The first feature is caustics. I thought caustics would come for free when you implement refractions correctly, however, I haven't been able to observe caustics in any of my renders.

I thought perhaps I implemented it wrongly, so I borrowed someone else's code and integrated it into my rendering pipeline, but still wasn't able to observe any caustics.

I know that backwards path tracing (where we shoot rays from the camera) is terribly inefficient at rendering caustics, and we should ideally be using bi-directional path tracing, or photon mapping to get caustics.
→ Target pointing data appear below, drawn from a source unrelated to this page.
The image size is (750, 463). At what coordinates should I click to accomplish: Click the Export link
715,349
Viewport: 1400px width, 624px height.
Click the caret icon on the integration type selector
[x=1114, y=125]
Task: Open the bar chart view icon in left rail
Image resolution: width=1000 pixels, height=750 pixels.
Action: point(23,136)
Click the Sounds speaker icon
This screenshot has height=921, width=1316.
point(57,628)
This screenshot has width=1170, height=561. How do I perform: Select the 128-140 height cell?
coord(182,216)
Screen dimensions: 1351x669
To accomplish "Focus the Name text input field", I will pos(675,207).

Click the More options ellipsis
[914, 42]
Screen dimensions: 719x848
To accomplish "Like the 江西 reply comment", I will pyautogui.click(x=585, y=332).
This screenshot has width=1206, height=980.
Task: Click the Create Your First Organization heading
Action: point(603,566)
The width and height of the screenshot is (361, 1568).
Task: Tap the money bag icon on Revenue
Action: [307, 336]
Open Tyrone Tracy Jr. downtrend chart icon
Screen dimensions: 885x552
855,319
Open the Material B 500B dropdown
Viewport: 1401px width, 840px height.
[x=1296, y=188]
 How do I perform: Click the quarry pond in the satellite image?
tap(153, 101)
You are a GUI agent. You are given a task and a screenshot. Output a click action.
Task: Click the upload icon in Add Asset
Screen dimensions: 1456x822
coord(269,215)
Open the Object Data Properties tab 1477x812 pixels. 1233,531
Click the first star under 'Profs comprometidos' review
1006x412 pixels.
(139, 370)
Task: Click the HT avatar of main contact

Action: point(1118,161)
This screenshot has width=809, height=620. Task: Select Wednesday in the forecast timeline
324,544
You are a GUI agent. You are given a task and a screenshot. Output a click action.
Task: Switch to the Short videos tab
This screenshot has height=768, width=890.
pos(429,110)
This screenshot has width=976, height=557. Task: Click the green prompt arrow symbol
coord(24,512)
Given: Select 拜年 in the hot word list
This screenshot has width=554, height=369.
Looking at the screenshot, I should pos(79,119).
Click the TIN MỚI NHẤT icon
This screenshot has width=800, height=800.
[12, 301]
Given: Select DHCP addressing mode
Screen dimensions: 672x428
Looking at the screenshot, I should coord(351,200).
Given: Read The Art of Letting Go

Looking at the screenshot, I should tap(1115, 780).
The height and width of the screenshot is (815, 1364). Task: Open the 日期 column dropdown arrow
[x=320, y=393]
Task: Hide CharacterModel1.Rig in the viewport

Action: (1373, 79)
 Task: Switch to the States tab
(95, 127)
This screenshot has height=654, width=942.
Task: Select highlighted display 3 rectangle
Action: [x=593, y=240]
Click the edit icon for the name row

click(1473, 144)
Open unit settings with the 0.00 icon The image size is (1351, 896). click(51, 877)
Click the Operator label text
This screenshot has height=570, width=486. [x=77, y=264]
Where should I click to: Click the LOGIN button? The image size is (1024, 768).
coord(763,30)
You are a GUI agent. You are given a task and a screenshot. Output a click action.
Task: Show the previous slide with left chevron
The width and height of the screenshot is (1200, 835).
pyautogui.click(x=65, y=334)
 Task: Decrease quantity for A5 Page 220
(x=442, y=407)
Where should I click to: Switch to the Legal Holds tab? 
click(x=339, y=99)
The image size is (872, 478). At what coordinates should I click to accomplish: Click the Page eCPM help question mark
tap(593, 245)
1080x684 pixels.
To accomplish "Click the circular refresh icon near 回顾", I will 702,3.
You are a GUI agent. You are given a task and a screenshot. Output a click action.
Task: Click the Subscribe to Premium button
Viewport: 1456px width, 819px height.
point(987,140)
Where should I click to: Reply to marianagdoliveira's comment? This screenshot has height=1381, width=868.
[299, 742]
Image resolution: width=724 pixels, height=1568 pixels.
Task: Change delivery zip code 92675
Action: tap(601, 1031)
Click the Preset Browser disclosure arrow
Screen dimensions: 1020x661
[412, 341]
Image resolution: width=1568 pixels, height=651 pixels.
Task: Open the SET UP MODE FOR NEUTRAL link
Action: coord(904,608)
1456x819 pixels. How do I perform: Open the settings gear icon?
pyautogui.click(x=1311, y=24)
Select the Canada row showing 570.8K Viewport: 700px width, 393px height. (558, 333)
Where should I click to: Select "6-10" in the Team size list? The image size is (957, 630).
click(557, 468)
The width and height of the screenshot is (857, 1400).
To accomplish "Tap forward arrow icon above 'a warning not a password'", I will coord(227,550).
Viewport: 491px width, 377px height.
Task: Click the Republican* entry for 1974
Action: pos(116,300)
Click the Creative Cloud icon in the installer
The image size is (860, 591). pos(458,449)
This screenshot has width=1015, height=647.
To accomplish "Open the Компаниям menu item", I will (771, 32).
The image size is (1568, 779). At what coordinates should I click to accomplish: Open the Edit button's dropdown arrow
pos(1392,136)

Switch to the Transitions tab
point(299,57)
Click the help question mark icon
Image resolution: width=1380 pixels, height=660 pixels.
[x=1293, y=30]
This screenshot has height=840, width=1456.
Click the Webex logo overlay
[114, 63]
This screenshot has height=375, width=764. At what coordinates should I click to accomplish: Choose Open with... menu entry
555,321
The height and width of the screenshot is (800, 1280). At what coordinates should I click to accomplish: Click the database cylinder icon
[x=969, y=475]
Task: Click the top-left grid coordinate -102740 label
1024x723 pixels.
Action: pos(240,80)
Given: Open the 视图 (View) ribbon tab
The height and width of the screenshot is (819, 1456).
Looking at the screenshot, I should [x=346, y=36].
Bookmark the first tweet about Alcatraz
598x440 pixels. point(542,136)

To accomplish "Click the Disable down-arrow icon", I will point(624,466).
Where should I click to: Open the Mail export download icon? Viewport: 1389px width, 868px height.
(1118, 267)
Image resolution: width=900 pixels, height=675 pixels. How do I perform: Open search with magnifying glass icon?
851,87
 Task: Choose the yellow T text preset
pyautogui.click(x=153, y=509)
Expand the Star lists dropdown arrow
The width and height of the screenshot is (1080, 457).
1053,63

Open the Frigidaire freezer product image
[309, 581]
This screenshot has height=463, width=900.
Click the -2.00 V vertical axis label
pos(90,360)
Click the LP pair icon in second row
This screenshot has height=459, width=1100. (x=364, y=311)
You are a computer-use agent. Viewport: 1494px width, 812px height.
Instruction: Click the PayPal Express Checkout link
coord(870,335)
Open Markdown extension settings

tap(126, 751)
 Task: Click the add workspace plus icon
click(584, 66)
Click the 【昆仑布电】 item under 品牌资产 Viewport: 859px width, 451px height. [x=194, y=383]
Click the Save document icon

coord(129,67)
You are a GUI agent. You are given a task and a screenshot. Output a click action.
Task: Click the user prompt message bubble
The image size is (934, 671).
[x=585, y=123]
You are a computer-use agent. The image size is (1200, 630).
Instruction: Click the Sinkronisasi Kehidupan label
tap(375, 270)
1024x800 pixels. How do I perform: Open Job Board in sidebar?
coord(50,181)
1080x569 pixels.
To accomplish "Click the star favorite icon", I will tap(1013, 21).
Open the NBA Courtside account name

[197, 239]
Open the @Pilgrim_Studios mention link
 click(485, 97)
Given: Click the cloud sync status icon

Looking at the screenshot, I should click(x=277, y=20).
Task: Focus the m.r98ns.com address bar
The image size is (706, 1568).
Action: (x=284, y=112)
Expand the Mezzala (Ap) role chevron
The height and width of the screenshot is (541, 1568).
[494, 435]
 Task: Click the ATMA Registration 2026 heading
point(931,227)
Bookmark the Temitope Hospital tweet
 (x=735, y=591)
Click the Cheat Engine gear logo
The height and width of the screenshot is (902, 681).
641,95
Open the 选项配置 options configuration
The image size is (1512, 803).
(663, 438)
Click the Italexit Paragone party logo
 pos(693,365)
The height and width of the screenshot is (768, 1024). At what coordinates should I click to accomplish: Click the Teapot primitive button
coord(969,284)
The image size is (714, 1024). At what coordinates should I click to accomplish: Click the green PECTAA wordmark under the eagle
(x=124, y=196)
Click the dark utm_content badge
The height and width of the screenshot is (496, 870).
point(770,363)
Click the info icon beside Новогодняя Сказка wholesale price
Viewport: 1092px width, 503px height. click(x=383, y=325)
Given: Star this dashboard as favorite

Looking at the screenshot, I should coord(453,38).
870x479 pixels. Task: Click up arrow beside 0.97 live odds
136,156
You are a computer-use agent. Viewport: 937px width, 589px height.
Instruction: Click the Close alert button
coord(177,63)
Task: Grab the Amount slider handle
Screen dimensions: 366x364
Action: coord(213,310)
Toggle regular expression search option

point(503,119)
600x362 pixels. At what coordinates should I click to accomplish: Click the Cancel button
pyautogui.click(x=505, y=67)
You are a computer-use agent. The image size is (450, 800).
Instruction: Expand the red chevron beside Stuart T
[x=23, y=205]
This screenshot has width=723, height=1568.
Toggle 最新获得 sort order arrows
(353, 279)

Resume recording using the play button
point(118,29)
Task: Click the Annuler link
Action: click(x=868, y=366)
However, I have seen renders using backwards path tracing get noisy caustics, so the fact that I get nothing puzzles me.

Really, if you have any insight, please contact me.

The other feature was implementing arbitrary meshes which I did get to work, but was terribly slow, so I tried to speed it up by constructing a kd-tree for the triangles. However, something is wrong with my implementation of the kd-tree traversal. It doesn't make it easier that I'm not able to have class inheritance or composition with numba, so I have to represent the tree as an array.

I might return to this some day as it bugs me that I didn't quite reach my goals, but for now this is a pretty fast path tracer implemented from scratch in python.